The earliest forms of calculators were a series of trays and pebbles. These were very early abacuses, which developed around 4,000 years ago into the more traditional style of beads threaded onto rods and set into a frame. Abacuses are still used in the Far East and Africa and taught in schools in Japan and China. But for many people, this basic tool is something of the past.
In the 17th, 18th, and 19th centuries, many mechanical calculators were developed, though with little success until the arrival of the arithmometer, a portable and reliable mechanical device that could add, subtract, multiply, and divide numbers. Next came the adding machine, a bookkeeping machine that was commonplace in offices until the 1970s.

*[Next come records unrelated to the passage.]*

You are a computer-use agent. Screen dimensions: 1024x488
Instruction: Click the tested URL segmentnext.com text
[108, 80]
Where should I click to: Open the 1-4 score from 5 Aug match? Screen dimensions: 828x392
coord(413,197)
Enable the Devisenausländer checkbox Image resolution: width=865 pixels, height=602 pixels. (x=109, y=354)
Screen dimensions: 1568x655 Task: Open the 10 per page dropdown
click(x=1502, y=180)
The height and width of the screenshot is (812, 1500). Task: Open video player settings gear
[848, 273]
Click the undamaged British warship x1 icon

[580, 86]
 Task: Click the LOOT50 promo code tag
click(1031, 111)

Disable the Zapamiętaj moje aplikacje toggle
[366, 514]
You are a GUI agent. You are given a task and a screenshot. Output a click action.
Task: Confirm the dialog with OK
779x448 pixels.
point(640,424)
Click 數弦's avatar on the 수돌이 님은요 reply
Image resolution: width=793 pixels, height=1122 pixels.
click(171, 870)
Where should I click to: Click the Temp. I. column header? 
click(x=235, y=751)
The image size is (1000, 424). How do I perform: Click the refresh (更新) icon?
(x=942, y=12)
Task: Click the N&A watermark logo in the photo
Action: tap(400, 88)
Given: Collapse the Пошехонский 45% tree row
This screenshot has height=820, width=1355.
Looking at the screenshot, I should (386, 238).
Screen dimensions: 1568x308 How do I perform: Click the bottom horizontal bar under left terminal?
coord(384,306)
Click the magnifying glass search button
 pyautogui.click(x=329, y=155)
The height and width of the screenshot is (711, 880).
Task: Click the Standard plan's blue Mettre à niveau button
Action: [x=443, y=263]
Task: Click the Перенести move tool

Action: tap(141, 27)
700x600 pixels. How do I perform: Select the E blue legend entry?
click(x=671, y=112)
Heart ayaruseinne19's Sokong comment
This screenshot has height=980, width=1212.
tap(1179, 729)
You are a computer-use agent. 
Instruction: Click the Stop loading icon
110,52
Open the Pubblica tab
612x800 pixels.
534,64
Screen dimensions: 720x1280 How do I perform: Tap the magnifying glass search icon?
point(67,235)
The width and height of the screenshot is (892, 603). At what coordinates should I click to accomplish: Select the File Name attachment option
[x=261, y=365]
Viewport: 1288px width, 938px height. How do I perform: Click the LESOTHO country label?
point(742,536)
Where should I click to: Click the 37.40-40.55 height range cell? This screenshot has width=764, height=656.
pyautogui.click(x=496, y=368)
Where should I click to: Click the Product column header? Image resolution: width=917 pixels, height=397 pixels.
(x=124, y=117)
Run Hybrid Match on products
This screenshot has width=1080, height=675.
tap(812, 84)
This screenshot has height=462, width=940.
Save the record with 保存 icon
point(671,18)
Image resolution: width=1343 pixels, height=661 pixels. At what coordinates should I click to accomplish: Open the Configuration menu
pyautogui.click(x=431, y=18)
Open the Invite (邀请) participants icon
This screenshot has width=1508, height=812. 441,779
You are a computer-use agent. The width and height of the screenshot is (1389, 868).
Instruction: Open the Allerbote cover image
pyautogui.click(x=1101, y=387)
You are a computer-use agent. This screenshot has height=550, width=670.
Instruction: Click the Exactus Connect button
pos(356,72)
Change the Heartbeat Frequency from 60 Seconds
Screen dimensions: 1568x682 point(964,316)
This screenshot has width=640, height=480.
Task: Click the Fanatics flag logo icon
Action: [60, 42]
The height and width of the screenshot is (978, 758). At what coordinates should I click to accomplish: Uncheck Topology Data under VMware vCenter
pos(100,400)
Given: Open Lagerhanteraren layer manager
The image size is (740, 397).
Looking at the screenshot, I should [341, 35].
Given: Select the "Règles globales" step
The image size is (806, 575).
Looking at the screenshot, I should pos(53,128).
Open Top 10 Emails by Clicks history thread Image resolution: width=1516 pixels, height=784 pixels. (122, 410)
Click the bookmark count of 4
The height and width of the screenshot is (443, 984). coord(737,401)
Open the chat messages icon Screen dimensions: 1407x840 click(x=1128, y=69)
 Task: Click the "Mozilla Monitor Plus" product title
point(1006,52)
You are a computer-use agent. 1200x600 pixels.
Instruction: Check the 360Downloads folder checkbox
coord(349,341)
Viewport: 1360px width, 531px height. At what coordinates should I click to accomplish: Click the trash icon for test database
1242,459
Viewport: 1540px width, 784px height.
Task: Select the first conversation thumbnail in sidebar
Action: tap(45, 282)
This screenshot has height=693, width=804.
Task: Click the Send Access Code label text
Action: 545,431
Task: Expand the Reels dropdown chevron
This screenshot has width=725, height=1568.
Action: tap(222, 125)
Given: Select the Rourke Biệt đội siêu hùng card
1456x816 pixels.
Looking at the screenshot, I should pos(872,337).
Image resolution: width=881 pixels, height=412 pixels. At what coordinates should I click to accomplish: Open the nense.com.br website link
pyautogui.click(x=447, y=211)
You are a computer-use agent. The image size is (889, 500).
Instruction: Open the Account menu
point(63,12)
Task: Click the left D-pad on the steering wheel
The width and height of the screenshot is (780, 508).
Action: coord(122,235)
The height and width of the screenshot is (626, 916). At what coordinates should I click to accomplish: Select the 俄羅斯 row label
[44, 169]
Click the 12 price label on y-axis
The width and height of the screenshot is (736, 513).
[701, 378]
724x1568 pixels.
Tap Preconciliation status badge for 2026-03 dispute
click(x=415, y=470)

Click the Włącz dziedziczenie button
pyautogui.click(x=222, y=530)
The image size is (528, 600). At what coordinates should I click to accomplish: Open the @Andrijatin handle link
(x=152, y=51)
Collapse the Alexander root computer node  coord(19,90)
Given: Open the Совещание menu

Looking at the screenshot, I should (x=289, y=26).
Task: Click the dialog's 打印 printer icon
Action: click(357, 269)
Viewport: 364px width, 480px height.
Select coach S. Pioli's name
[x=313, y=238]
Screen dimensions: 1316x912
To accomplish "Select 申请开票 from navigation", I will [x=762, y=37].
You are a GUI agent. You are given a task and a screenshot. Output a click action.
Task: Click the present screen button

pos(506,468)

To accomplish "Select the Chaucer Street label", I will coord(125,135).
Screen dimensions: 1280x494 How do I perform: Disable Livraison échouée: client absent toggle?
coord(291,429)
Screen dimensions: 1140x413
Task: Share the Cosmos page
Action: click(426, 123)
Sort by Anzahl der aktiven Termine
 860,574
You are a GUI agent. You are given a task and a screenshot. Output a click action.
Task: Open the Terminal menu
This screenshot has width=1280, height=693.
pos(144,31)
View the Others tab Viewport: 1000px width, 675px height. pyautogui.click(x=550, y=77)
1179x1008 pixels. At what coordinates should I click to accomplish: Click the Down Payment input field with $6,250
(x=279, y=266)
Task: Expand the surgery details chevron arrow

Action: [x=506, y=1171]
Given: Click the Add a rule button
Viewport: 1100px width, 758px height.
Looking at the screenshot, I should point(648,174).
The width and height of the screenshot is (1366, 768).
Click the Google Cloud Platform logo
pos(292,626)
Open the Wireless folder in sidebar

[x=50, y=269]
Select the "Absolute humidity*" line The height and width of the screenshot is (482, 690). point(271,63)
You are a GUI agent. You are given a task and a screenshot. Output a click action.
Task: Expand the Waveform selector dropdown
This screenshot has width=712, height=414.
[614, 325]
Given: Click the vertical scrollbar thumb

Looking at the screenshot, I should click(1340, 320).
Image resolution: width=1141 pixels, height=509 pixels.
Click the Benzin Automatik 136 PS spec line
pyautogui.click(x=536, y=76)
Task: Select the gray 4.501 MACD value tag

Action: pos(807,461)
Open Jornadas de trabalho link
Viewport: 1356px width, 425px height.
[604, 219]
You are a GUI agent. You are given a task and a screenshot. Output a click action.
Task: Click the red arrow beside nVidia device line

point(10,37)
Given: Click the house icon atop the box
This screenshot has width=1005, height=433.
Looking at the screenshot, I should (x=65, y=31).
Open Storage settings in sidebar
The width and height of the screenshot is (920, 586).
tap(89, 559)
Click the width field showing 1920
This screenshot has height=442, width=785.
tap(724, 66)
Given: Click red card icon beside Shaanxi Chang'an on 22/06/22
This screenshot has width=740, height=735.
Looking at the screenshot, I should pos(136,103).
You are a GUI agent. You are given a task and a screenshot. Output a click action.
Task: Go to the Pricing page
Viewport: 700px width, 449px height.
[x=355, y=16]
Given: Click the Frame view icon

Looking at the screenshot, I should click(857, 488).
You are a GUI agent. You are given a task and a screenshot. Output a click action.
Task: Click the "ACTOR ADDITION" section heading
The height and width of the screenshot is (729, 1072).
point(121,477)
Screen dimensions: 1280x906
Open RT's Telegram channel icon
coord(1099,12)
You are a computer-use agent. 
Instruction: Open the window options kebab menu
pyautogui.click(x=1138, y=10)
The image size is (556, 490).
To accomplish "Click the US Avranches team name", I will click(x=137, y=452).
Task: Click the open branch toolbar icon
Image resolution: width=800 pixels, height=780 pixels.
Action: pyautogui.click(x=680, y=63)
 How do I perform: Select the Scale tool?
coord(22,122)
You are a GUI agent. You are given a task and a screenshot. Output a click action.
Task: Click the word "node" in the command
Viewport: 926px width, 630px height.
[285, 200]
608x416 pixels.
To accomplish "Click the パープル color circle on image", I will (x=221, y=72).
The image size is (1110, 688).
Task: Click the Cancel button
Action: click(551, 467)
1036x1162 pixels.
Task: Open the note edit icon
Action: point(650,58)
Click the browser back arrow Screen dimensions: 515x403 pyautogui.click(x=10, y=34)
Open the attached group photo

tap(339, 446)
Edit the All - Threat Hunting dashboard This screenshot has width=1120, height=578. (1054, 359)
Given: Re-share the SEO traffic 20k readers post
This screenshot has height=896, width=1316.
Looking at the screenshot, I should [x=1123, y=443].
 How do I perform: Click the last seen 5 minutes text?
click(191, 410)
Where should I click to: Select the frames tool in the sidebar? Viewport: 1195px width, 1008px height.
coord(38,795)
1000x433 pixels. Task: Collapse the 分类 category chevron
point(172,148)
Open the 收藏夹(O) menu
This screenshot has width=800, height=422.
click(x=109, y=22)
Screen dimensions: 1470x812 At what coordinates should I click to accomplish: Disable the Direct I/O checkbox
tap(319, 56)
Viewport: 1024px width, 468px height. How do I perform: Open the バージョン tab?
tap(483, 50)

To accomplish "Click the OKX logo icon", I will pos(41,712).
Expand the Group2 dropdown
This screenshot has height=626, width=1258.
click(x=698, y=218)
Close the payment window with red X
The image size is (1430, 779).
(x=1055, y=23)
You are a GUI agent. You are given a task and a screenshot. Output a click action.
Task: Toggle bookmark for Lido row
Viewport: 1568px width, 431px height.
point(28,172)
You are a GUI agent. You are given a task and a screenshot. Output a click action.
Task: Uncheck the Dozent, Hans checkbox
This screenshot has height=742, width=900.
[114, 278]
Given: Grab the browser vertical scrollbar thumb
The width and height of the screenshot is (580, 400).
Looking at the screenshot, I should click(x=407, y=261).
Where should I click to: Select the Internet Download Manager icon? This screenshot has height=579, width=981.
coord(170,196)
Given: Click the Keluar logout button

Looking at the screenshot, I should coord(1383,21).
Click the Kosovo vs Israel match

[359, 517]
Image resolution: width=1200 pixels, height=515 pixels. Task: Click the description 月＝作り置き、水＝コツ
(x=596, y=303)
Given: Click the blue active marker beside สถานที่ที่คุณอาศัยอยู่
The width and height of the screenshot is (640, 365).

Soon, electronic components began to shrink. And the early electronic calculators were developed. The first was the Casio 14a, still so large that it required fitting into a desk. In the 1970s, the components reduced in size again, and in came the pocket calculators with red or green LED displays. At first, these were chunky devices, some needing mains power to operate. But they will portable and could perform basic tasks like adding, subtracting, dividing, and multiplying.
In the 1980s, the displays changed from LEDs to LCDs, and the calculators got thinner, solarpowered, and some no larger than a credit card. The improved computing power of this time enabled calculators to add more strings to their bow. And with this, the scientific calculator was born. These beasts can work with scientific notation, logarithmic and trigonometric calculations, exponential functions, roots and powers, and other long complicated mathematical terms that many people have never even heard of.
By the 1990s, these calculators had larger screens and were able to solve equations and even plot graphs. Many of us still have a calculator lying around, forgotten in the drawer collecting dust. Why? Because the late 1990s through to the present day has seen a rise in other electronic devices such as the personal computer and the mobile phone, each with a built-in calculator just a few clicks away or resting in your pocket.
Perhaps you don't realise just how powerful your phone calculator is. Many smartphone calculator scan become high powered scientific calculators when tipped on their side. Try it now. Did it work?
One final thing, both simple and scientific calculators often contain a percent button. This simple button first appeared on the pocket calculators of the 1970s. Yet, few people ever worked out how this button worked. And the order that you press the numbers varies from calculator to calculator. We'll discuss percentages in this course, but we'll never use this button. We feel that it's best left well alone.